CONCERT – La Philharmonie de Paris lance l’anniversaire Boulez (né en 1925), dans la grande salle Pierre Boulez, avec des compositions phares de Boulez. Du Boulez partout donc, mais cela sans compter la présence d’un autre Pierre aux commandes, le magicien (et chef d’orchestre) Pierre Bleuse.
Tours en tout genre
Cette soirée d’ouverture est marquée par une volonté de « montrer Boulez » dans toute sa variété. La masse orchestrale ne cesse de se réarranger, sur scène comme hors scène (dans le gigantesque Répons, avec des musiciens aux quatre coins de la salle, dans le public), et les musiciens se croisent, tout autant que les compositeurs. L’œuvre de Pierre Boulez semble ainsi se situer entre le canonique Debussy et la jeune compositrice (qui est-ce ? entend-on dans le public) Charlotte Bray, une Sonatine piano-clarinette et des ordinateurs composant en temps réel.
Aux amis de Pierre Boulez se succèdent les hommages, donnant lieu à de très beaux moments de musique comme le Messagesquisse, pièce pour violoncelle solo et six violoncelles qui donne lieu à une standing ovation pour Jean-Guihen Queyras, qui transcende les motifs et variations de Boulez tel un alchimiste. On cherche alors à trouver le « truc » et à comprendre ce qu’il se passe, mais Pïerre Bleuse, en bon chef d’orchestre de l’Ensemble InterContemporain, créé en 1976 par Pierre Boulez, nous maintient dans le monde mystérieux de Boulez.
Machineries et petits trucs
Si Pierre Bleuse reste discret dans les premières pièces du concert, il se révèle dans la seconde partie, avec une direction à mi-chemin entre le démiurge et le tour de magie, pourtant sans baguette ! C’est avec les mains que le chef-magicien nous donne à voir tour à tour le xylophone, la harpe ou les pianos de Répons. Dans l’atmosphère plutôt austère de la grande salle Pierre Boulez, on assiste à des jeux de lumières inédits, mais aussi à des jeux sonores des techniciens de l’IRCAM qui frisent la saturation.

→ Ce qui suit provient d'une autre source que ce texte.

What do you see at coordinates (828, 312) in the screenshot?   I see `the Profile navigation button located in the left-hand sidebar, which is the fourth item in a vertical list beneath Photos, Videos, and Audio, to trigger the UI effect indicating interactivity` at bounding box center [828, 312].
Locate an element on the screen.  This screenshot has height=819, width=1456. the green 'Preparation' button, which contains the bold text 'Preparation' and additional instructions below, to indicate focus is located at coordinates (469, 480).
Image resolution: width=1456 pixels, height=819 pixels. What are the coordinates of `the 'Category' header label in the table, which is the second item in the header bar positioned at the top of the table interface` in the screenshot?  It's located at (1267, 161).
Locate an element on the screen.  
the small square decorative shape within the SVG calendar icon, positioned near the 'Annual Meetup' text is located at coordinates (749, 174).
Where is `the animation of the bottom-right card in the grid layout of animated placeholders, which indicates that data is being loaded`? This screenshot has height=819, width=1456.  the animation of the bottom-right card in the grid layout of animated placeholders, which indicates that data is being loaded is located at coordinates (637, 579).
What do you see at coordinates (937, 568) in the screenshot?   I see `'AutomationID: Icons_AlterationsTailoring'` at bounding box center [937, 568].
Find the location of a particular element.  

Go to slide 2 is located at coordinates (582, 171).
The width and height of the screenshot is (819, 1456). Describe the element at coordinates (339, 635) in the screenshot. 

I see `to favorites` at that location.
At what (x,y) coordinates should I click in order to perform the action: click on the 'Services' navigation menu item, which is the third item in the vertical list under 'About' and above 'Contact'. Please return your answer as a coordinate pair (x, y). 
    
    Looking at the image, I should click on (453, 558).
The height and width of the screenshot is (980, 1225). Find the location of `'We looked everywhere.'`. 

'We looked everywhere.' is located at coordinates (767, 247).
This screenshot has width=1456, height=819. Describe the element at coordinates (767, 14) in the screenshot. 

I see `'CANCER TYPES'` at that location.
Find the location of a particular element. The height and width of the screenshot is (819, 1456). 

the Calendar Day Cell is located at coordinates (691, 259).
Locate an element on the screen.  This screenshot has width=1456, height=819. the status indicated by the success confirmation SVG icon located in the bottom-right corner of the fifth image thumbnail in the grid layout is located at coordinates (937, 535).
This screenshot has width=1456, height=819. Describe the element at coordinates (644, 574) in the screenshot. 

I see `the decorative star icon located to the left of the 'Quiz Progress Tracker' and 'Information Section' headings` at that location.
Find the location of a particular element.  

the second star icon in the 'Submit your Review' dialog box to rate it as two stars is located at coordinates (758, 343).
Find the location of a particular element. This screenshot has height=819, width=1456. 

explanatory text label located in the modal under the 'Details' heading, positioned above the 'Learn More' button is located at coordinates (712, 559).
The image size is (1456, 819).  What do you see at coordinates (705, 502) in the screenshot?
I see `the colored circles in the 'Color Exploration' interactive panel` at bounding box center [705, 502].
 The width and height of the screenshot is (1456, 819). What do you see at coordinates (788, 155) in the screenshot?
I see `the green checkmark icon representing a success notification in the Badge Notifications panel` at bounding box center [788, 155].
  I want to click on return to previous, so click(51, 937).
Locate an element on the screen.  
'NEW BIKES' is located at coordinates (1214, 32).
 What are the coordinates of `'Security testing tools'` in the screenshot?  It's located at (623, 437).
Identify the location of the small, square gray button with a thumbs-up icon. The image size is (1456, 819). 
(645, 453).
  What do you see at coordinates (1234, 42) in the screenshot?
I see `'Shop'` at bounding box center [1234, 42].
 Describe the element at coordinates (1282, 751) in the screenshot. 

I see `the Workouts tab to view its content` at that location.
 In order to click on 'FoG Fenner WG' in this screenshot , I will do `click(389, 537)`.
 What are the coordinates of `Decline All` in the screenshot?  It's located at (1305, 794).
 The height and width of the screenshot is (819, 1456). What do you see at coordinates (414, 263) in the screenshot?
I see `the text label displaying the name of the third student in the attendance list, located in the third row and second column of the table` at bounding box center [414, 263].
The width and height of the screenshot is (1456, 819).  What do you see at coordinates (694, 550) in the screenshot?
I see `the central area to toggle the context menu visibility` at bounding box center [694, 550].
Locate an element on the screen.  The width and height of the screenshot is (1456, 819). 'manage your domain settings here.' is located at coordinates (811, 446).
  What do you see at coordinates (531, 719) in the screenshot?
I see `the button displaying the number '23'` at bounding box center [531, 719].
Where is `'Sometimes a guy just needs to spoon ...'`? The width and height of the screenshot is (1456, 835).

Les musiciens, plutôt rétifs dans les premiers moments de la soirée, s’embarquent avec les deux Pierre dans une ronde qui n’en finit plus (Répons fait presque 45 minutes). Le public est sous le charme, et les manières de Pierre Bleuse, devenu complètement mystique, semblent faire renaître le temps d’une soirée particulièrement ensorcelante l’écriture endiablée de Pierre Boulez.